#### Page excerpt
Fuzzy Matching at Scale, Part 4: Thresholds, Scores, and Active Learning

Part 4 of 5. ← Part 3: Blocking · Part 5: Incremental Flow → · Series index

Parts 1–3 covered how to compare records well (multi-signal matching), how to clean the data before comparison (noise and stopwords), and how to make comparison tractable at scale (blocking). This part covers the decision layer: given a similarity score, when do you call two records a match — and how do you build the model that produces those scores in the first place without drowning in labeling work?

The Threshold Is Not a Number You Can Just Pick

Every fuzzy matching system produces a similarity score between 0 and 1. Every matching system needs a threshold: above this score, the records are a match; below it, they're not. It's tempting to pick something like 0.8 or 0.9 and be done with it.

Here's why that doesn't work.

Scores aren't universal. A score of 0.85 means something different for name similarity than for address similarity. The distribution of similarity scores varies by field type, data quality, and the specific patterns in your data. A threshold calibrated on one field is not transferable to another.

Scores aren't stable across sources. If you have two source systems with different data quality — one with clean, consistently formatted names and one with legacy data full of abbreviations and legacy encoding artifacts — the same threshold will behave differently across them. Pairs from the cleaner source that are genuine matches will score higher than pairs from the messier source, even if they refer to the same entities.

#### Dataset content
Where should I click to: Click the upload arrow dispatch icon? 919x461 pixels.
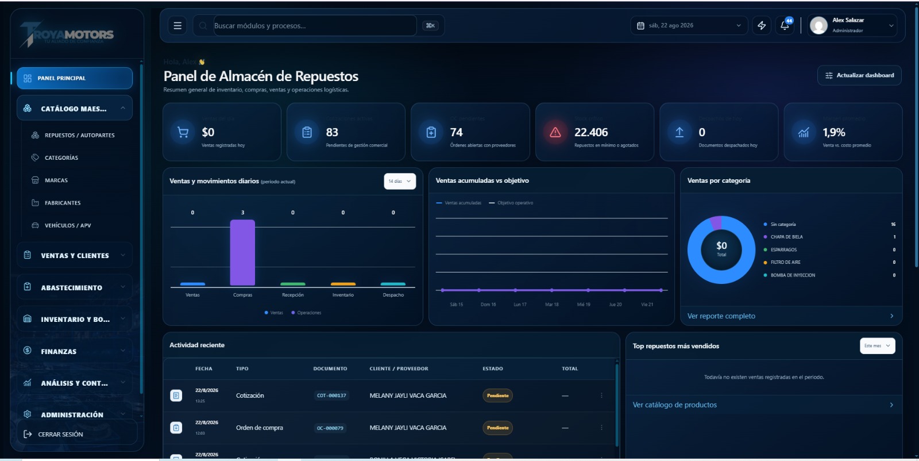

#### Aim
Copy out the whole fuzzy matching text above word for word.

#### Task output
Fuzzy Matching at Scale, Part 4: Thresholds, Scores, and Active Learning

Part 4 of 5. ← Part 3: Blocking · Part 5: Incremental Flow → · Series index

Parts 1–3 covered how to compare records well (multi-signal matching), how to clean the data before comparison (noise and stopwords), and how to make comparison tractable at scale (blocking). This part covers the decision layer: given a similarity score, when do you call two records a match — and how do you build the model that produces those scores in the first place without drowning in labeling work?

The Threshold Is Not a Number You Can Just Pick

Every fuzzy matching system produces a similarity score between 0 and 1. Every matching system needs a threshold: above this score, the records are a match; below it, they're not. It's tempting to pick something like 0.8 or 0.9 and be done with it.

Here's why that doesn't work.

Scores aren't universal. A score of 0.85 means something different for name similarity than for address similarity. The distribution of similarity scores varies by field type, data quality, and the specific patterns in your data. A threshold calibrated on one field is not transferable to another.

Scores aren't stable across sources. If you have two source systems with different data quality — one with clean, consistently formatted names and one with legacy data full of abbreviations and legacy encoding artifacts — the same threshold will behave differently across them. Pairs from the cleaner source that are genuine matches will score higher than pairs from the messier source, even if they refer to the same entities.